Material back orders are a common problem in supply chain management system. It happens when a demanded product has gone out of stock and the retailer/manufacturer fails to fulfill the order. This article is based on a machine learning case study which predicts the probability of a given product to go on back order, using ensemble ML algorithm. The ML problem was appeared in the Kaggle Challenge “Predict Product Backorders”.

Back-orders are those orders that are placed in the unavailability of sufficient stock. But how can someone place an order if there is no stock left for supply..? These are placed with a promise by the supplier that the product would be delivered within a short period of time. Back orders usually happen with premium or luxury products which are high in demand, and for which customers are willing to wait (eg: latest model of iphone). However, back-orders ensure the customer that the product will be made available within a short period,even if it is currently out-of-stock.

Although back orders seem to reflect the increased demand of a product, on the other side, it could be the result of poor supply chain management system. Back orders can be worse if not handled properly. Increased number of back orders could result in

● Unnecessary charges for labor ,transportation and storage

● Loss of customers by making them wait for longer

● Loss of sales

● Reduced gross profit

● Reduced market share

● Affects goodwill of the business

Back orders affect the efficiency of the business and may lead to huge loss. Forecasting the probability of stock-outs and back orders prior to its occurrence can help the situation.

This case study tries to minimize the effects by predicting the products which are likely to go on a back order weeks before its occurrence, so that businesses can take necessary actions at an earlier point of time, thus improving overall efficiency.
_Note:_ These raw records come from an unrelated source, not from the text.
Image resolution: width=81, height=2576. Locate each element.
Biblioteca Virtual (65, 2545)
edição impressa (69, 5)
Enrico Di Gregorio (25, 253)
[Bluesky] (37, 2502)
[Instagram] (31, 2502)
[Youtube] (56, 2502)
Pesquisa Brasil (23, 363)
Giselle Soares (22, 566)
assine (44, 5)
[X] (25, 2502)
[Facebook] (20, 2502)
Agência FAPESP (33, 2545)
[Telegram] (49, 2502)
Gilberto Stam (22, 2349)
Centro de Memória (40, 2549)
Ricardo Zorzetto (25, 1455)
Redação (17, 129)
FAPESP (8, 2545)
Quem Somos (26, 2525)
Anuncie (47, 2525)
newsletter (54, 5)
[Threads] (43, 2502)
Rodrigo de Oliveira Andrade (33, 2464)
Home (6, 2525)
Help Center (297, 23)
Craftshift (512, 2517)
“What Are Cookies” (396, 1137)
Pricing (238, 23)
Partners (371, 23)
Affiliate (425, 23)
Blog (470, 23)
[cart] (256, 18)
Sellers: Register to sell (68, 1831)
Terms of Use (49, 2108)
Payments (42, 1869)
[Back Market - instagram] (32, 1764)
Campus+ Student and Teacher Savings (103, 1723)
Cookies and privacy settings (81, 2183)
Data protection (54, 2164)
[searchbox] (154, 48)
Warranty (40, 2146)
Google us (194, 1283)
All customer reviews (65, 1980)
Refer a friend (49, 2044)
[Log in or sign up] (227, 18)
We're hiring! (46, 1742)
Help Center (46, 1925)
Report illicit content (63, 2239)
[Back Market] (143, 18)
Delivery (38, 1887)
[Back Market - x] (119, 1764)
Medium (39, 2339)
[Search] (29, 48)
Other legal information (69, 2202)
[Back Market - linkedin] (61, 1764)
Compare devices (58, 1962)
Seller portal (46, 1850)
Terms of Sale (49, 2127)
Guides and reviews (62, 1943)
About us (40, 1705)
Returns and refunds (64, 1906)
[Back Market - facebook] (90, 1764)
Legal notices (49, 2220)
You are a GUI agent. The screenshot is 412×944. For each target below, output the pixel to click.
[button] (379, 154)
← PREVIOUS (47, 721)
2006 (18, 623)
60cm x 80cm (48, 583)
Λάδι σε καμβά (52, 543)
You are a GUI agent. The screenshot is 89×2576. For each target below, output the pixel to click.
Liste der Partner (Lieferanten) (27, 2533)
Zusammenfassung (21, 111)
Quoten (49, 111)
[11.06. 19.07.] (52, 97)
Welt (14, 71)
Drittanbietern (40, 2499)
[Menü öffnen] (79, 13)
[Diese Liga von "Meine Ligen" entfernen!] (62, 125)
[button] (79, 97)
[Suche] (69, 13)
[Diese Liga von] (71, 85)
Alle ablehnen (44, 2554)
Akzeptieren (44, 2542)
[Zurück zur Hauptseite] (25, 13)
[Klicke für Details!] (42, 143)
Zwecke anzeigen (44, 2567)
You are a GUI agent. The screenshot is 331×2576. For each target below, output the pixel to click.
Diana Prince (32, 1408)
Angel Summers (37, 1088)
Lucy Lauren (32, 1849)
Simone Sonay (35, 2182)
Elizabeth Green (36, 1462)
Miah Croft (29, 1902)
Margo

Machine learning models that are learned from past inventory data can be used to identify the materials that are at the risk of back order before the event occurs. The model identifies whether a product will go on back order or not. So this problem can be mapped into a binary classification problem which classifies the products into:

● products that tend to go on back order as positive class(‘went_on_backorder’, labelled 1)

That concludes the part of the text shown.